I have a process that extracts customer info from multiple databases (MySql) based on a timestamp. I store this data into a DataTable. The data table represents updates to existing customer info as well as new customer info.
I want to delete any dupes in the destination database (SqlServer) based on one constant value, CompanyID, and the CustomerID. So, I thought a join would give me the RecordIDs of the dupes in the destination DB, pass the List<int> (or some collection mechanism) to the DELETE method.
What I have:
using (var context = new DataContext(SqlConnection))
{
var tblSource = context.GetTable<tblCustomerInfo>();
var dupeIDs = from currCust in tblSource
join newCust in myTable.AsEnumerable() on currCust.CompanyID equals newCust.Field<string>("CompanyID")
where currCust.CustomerID.Equals(newCust.Field<int>("CustomerID")
select currCust.RecordID;
}
This obviously does not work. I will update with the exact error messages in a bit, but this doesn't compile.
First, is my join syntax even correct for what I am wanting to achieve?
Second, how can I write this Linq to join between a DataTable and the destination SqlServer database?
Afterthought - is it possible to, once I have a collection of dupe RecordIDs, use Linq to DELETE records from the destination database?
Edit
To clarify the process, I have incoming data tables like so and contained in a DataSet:
Table1
CompanyID CustomerID Field1 Field2 ....
1 5 ... ...
1 15 ... ...
Table2
CompanyID CustomerID Field1 Field2 ....
10 125 ... ...
10 145 ... ...
Which will all go into a single database:
Destination DB
CompanyID CustomerID Field1 Field2 ....
1 5 ... ...
1 15 ... ...
1 27 ... ...
5 15 ... ...
10 125 ... ...
10 145 ... ...
11 100 ... ...
So, in this case I would delete from the destination table the items that match from tables 1 & 2. The destination database will be growing constantly so creating a List of CustomerID does not seem feasible. However, I expect daily imports of new and updated customer info to be relatively small (in the hundreds, maybe near 1000 records).

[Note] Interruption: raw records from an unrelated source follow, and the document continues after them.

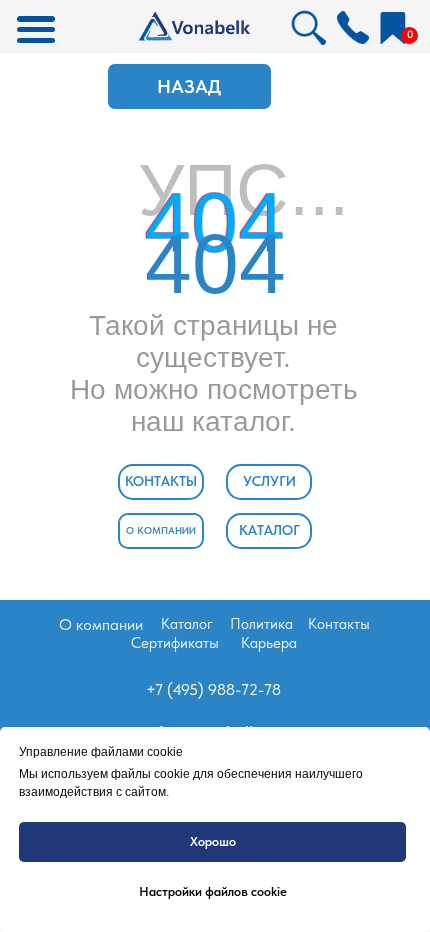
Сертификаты (175, 643)
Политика (261, 624)
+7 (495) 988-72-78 (213, 689)
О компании (101, 624)
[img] (353, 27)
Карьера (269, 643)
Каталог (187, 624)
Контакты (339, 624)
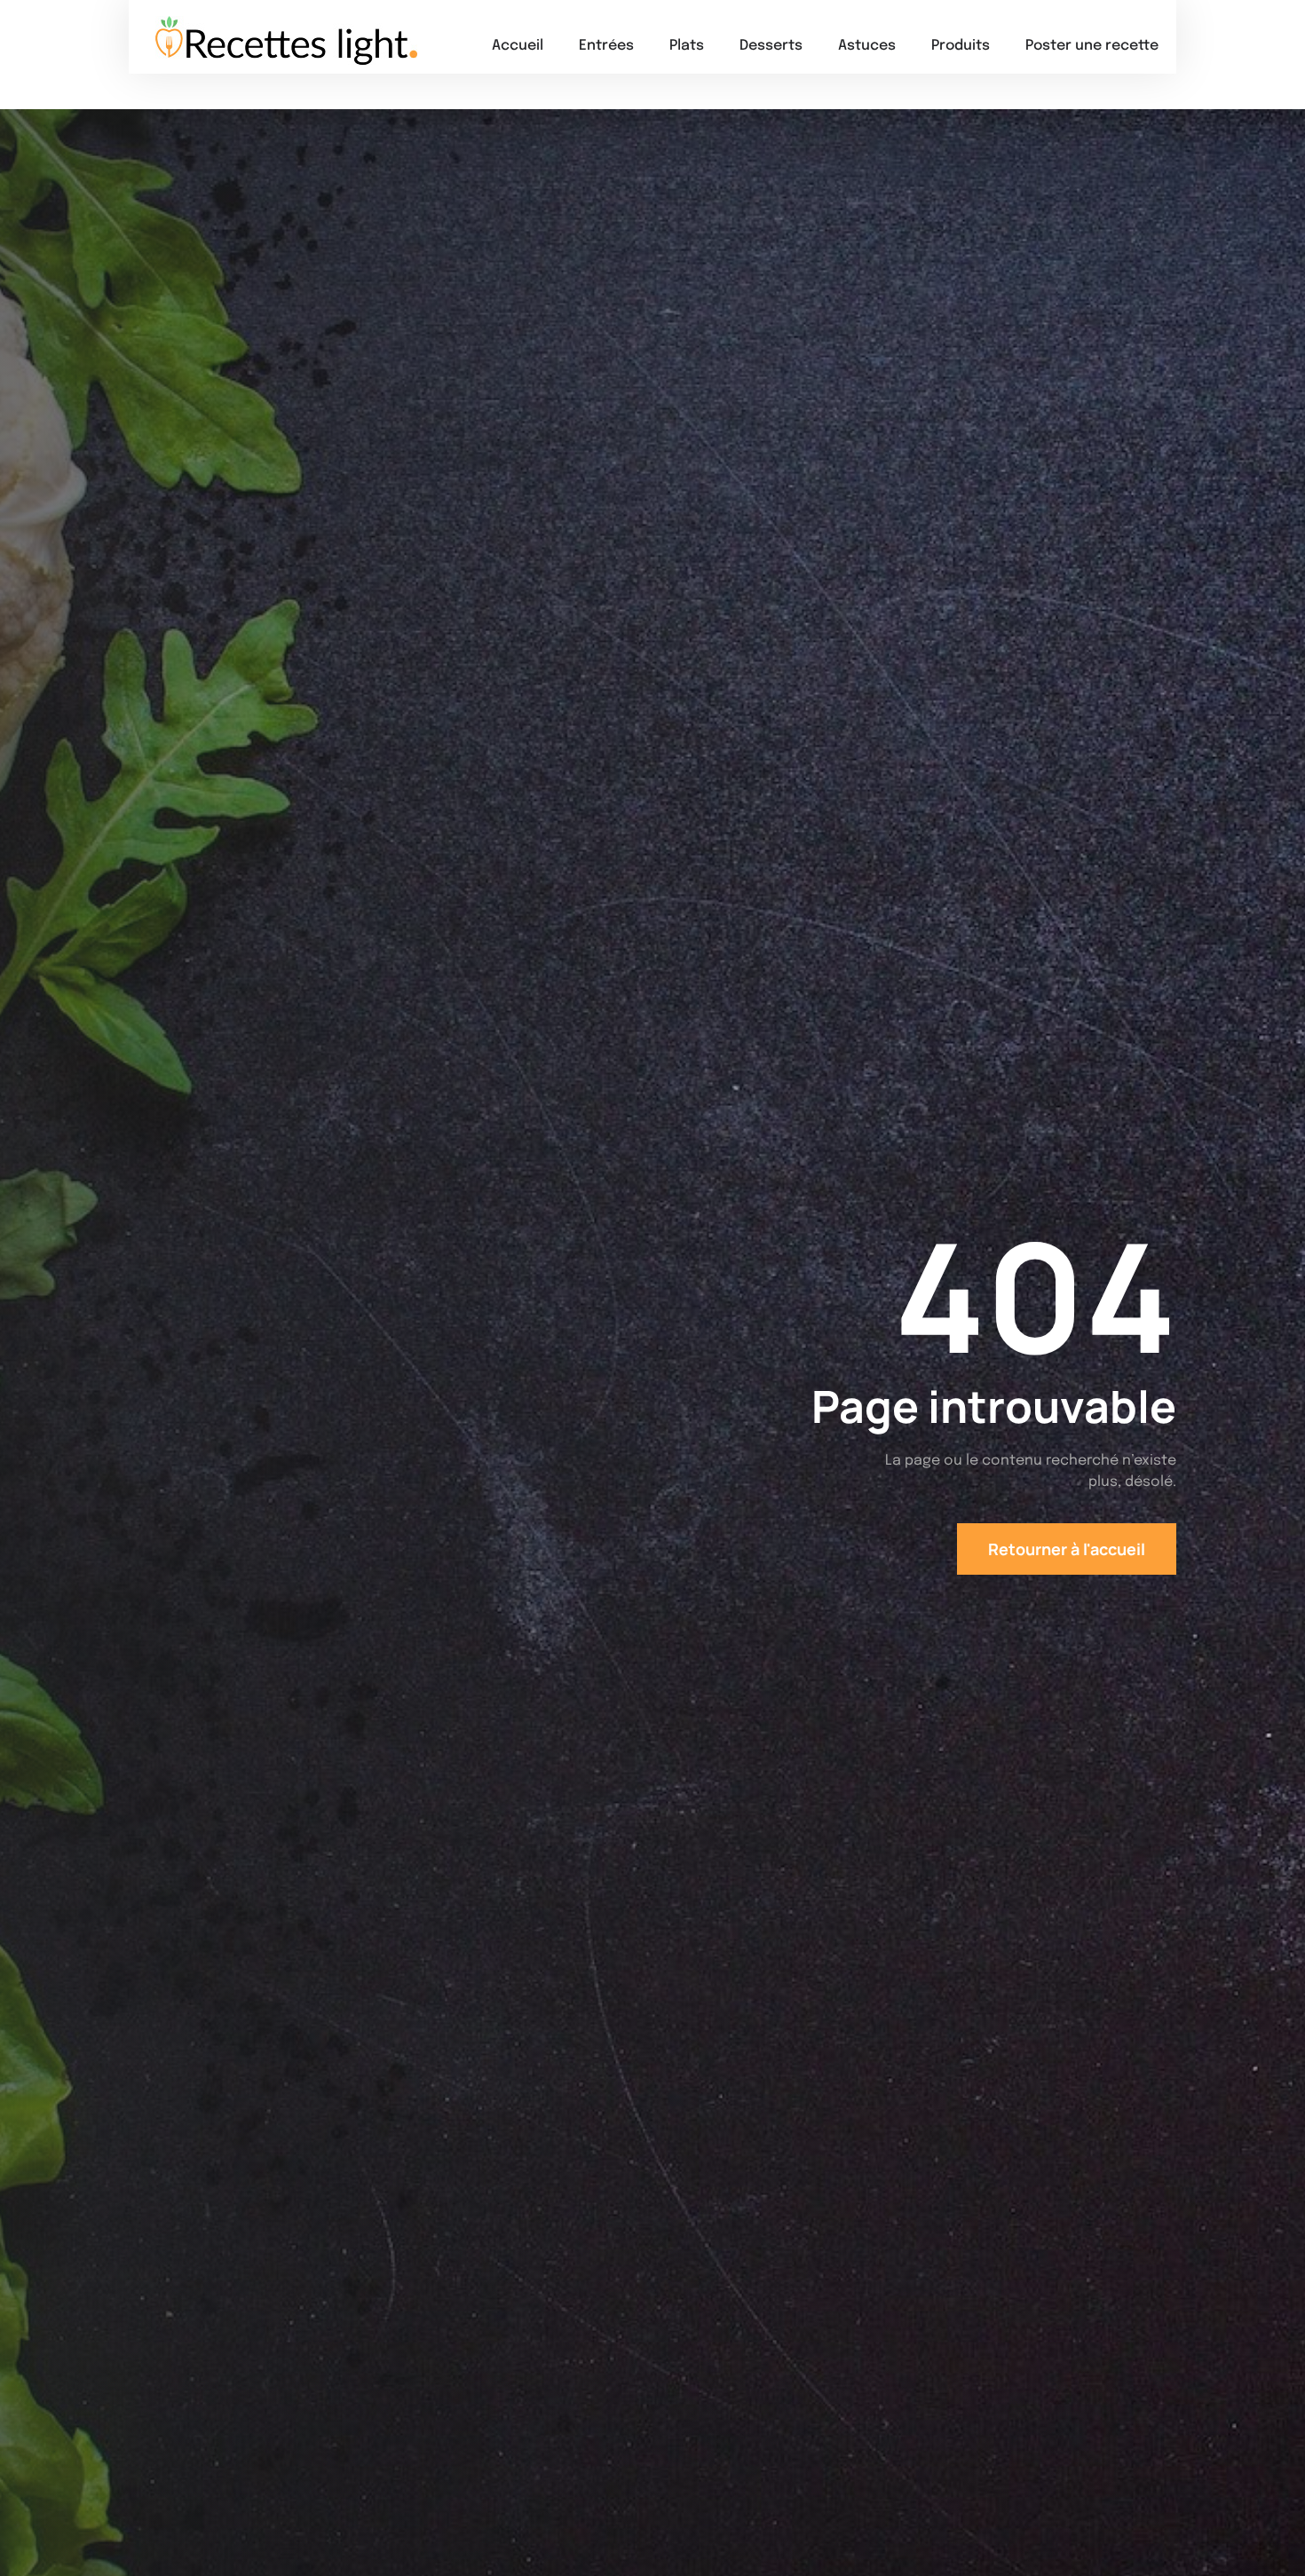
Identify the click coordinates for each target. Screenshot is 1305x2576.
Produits (960, 45)
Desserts (771, 45)
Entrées (606, 45)
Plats (686, 45)
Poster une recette (1092, 45)
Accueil (517, 45)
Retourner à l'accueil (1066, 1549)
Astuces (867, 45)
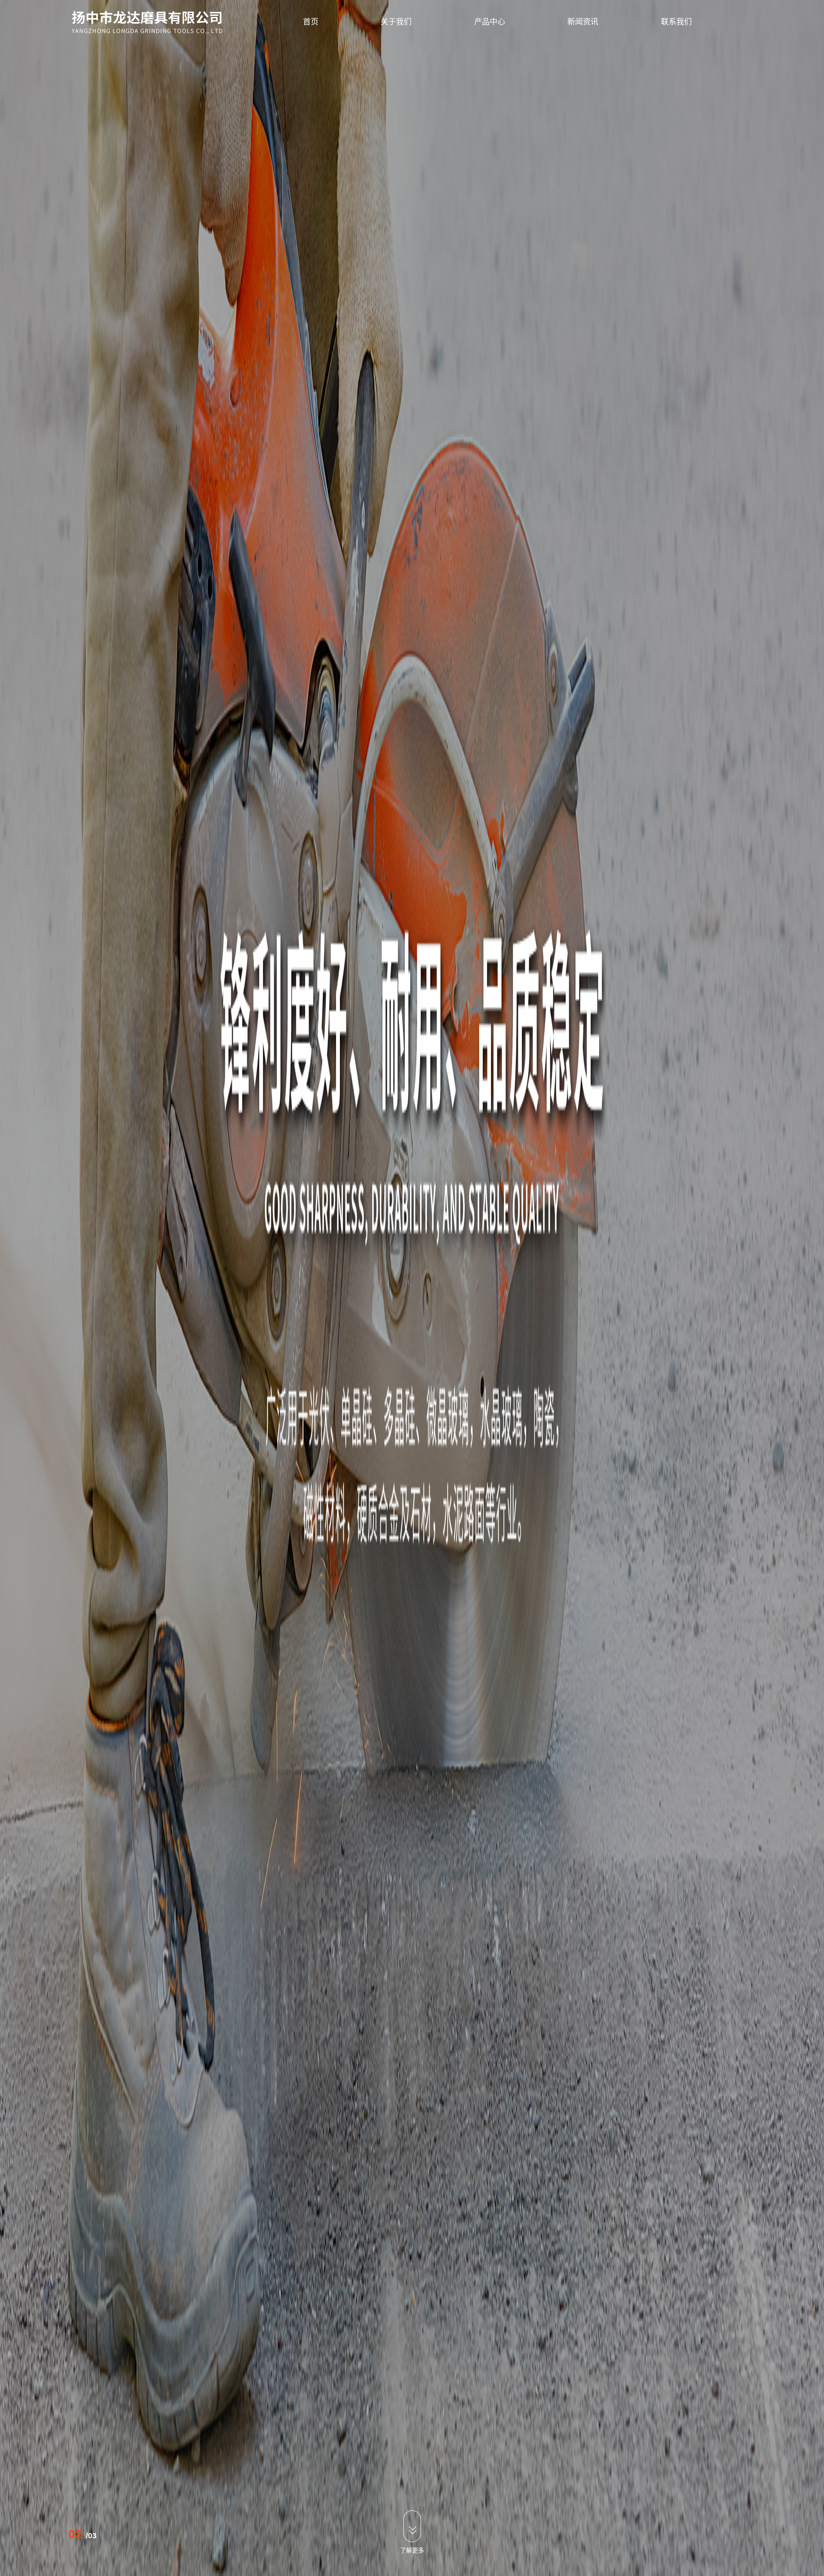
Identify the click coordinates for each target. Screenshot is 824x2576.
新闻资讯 (582, 22)
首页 (310, 22)
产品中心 (489, 22)
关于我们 (396, 22)
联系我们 (676, 22)
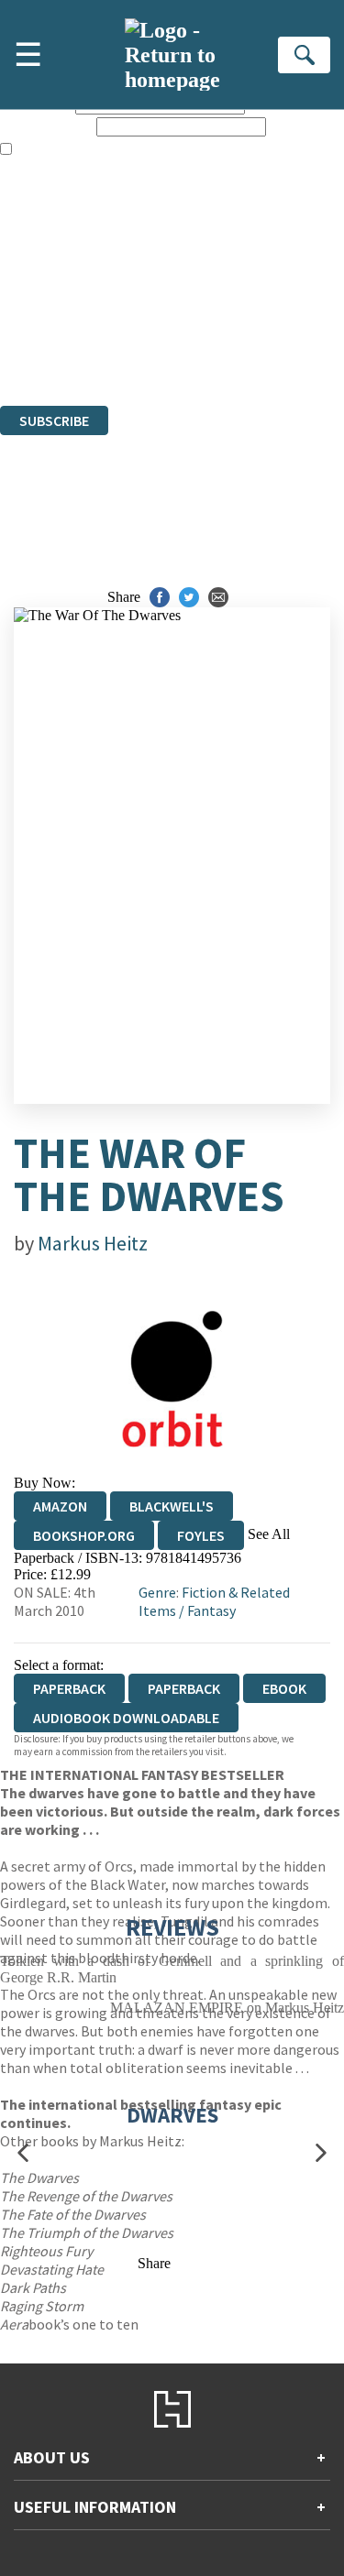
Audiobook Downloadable (126, 1717)
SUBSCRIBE (54, 420)
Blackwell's (171, 1506)
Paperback (184, 1688)
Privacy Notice (43, 347)
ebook (284, 1688)
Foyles (201, 1535)
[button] (23, 2153)
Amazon (60, 1506)
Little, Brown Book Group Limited (227, 298)
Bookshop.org (84, 1535)
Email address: (46, 126)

If I cannot write a single join what other method for completing this process would be appropriate? I am trying to figure something out since it looks like I cannot actually mix Linq-to-Sql and Linq-to-Objects.
Is it possible to somehow map my data table to the entity datamap, tbl_CustomerInfo, filling an otherwise immutable var, then perform the join?
Update
Here is what I have accomplished at this point and I get the results I expect from dupes:
using (DataContext context = new DataContext(SqlConnection)
{
var custInfo = context.GetTable<tbl_CustomerInfo>();
string compID = ImportCust.Rows[0]["CompanyID"].ToString();
var imports = from cust in ImportCust.AsEnumerable()
select cust.Field<int>("CustomerID");
var dupes = from cust in custInfo
join import in imports
on cust.CustomerID equals import
where cust.CompanyID == compID
select cust;
custInfo.DeleteOnSubmit(/* what goes here */);
context.SubmitChanges();
}
My question now is, what goes into the DeleteOnSubmit(...)? I feel like I have gotten so close only to be foiled by this.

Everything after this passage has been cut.